Item position entries:
___

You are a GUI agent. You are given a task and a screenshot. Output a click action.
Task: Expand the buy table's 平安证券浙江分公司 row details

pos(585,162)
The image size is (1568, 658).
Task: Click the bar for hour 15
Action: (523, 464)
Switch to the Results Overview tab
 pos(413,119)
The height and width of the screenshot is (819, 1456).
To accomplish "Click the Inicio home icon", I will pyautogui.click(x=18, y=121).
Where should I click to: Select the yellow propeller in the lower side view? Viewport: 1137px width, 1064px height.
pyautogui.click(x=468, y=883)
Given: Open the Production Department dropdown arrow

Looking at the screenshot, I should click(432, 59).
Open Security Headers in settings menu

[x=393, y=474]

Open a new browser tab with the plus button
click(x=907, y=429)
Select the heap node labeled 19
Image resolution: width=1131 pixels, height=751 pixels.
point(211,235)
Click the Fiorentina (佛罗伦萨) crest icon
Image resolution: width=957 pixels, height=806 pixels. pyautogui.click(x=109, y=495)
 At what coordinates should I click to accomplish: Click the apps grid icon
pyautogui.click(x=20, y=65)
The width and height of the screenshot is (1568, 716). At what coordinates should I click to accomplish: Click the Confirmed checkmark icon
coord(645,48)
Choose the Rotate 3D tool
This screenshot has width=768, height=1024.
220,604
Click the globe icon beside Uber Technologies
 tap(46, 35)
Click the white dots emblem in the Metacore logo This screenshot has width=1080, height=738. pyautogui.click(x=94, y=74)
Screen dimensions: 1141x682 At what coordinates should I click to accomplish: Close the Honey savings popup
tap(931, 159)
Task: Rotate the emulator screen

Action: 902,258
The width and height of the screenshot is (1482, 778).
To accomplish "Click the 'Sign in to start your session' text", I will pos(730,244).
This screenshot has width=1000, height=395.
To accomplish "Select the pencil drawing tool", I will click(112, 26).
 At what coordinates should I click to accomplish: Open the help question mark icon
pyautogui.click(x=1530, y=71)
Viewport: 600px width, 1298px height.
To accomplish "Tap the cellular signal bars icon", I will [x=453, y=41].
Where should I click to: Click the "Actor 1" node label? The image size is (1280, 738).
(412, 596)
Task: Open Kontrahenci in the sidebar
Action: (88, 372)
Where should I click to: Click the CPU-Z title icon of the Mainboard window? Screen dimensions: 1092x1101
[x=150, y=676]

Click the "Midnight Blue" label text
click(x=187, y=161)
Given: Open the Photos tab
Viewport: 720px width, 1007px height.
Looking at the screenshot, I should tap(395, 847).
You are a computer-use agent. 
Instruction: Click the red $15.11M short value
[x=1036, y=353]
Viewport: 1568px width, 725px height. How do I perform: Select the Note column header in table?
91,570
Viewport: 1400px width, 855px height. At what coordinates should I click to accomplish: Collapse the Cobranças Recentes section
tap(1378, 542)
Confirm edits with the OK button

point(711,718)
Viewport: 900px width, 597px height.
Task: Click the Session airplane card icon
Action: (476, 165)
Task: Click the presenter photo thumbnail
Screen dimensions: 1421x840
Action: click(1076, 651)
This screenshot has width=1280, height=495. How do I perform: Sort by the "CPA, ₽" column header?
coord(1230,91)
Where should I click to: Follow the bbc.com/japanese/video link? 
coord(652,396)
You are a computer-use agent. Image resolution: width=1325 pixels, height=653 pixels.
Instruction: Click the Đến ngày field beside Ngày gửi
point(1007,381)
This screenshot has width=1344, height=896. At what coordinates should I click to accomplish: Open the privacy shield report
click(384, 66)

___

**Task**
Reproduce every item above word for word, with nothing changed.

**Completed exercise**
You are a GUI agent. You are given a task and a screenshot. Output a click action.
Task: Expand the buy table's 平安证券浙江分公司 row details

pos(585,162)
The image size is (1568, 658).
Task: Click the bar for hour 15
Action: (523, 464)
Switch to the Results Overview tab
 pos(413,119)
The height and width of the screenshot is (819, 1456).
To accomplish "Click the Inicio home icon", I will pyautogui.click(x=18, y=121).
Where should I click to: Select the yellow propeller in the lower side view? Viewport: 1137px width, 1064px height.
pyautogui.click(x=468, y=883)
Given: Open the Production Department dropdown arrow

Looking at the screenshot, I should click(432, 59).
Open Security Headers in settings menu

[x=393, y=474]

Open a new browser tab with the plus button
click(x=907, y=429)
Select the heap node labeled 19
Image resolution: width=1131 pixels, height=751 pixels.
point(211,235)
Click the Fiorentina (佛罗伦萨) crest icon
Image resolution: width=957 pixels, height=806 pixels. pyautogui.click(x=109, y=495)
 At what coordinates should I click to accomplish: Click the apps grid icon
pyautogui.click(x=20, y=65)
The width and height of the screenshot is (1568, 716). At what coordinates should I click to accomplish: Click the Confirmed checkmark icon
coord(645,48)
Choose the Rotate 3D tool
This screenshot has width=768, height=1024.
220,604
Click the globe icon beside Uber Technologies
 tap(46, 35)
Click the white dots emblem in the Metacore logo This screenshot has width=1080, height=738. pyautogui.click(x=94, y=74)
Screen dimensions: 1141x682 At what coordinates should I click to accomplish: Close the Honey savings popup
tap(931, 159)
Task: Rotate the emulator screen

Action: 902,258
The width and height of the screenshot is (1482, 778).
To accomplish "Click the 'Sign in to start your session' text", I will pos(730,244).
This screenshot has width=1000, height=395.
To accomplish "Select the pencil drawing tool", I will click(112, 26).
 At what coordinates should I click to accomplish: Open the help question mark icon
pyautogui.click(x=1530, y=71)
Viewport: 600px width, 1298px height.
To accomplish "Tap the cellular signal bars icon", I will [x=453, y=41].
Where should I click to: Click the "Actor 1" node label? The image size is (1280, 738).
(412, 596)
Task: Open Kontrahenci in the sidebar
Action: (88, 372)
Where should I click to: Click the CPU-Z title icon of the Mainboard window? Screen dimensions: 1092x1101
[x=150, y=676]

Click the "Midnight Blue" label text
click(x=187, y=161)
Given: Open the Photos tab
Viewport: 720px width, 1007px height.
Looking at the screenshot, I should tap(395, 847).
You are a computer-use agent. 
Instruction: Click the red $15.11M short value
[x=1036, y=353]
Viewport: 1568px width, 725px height. How do I perform: Select the Note column header in table?
91,570
Viewport: 1400px width, 855px height. At what coordinates should I click to accomplish: Collapse the Cobranças Recentes section
tap(1378, 542)
Confirm edits with the OK button

point(711,718)
Viewport: 900px width, 597px height.
Task: Click the Session airplane card icon
Action: (476, 165)
Task: Click the presenter photo thumbnail
Screen dimensions: 1421x840
Action: click(1076, 651)
This screenshot has width=1280, height=495. How do I perform: Sort by the "CPA, ₽" column header?
coord(1230,91)
Where should I click to: Follow the bbc.com/japanese/video link? 
coord(652,396)
You are a computer-use agent. Image resolution: width=1325 pixels, height=653 pixels.
Instruction: Click the Đến ngày field beside Ngày gửi
point(1007,381)
This screenshot has width=1344, height=896. At what coordinates should I click to accomplish: Open the privacy shield report
click(384, 66)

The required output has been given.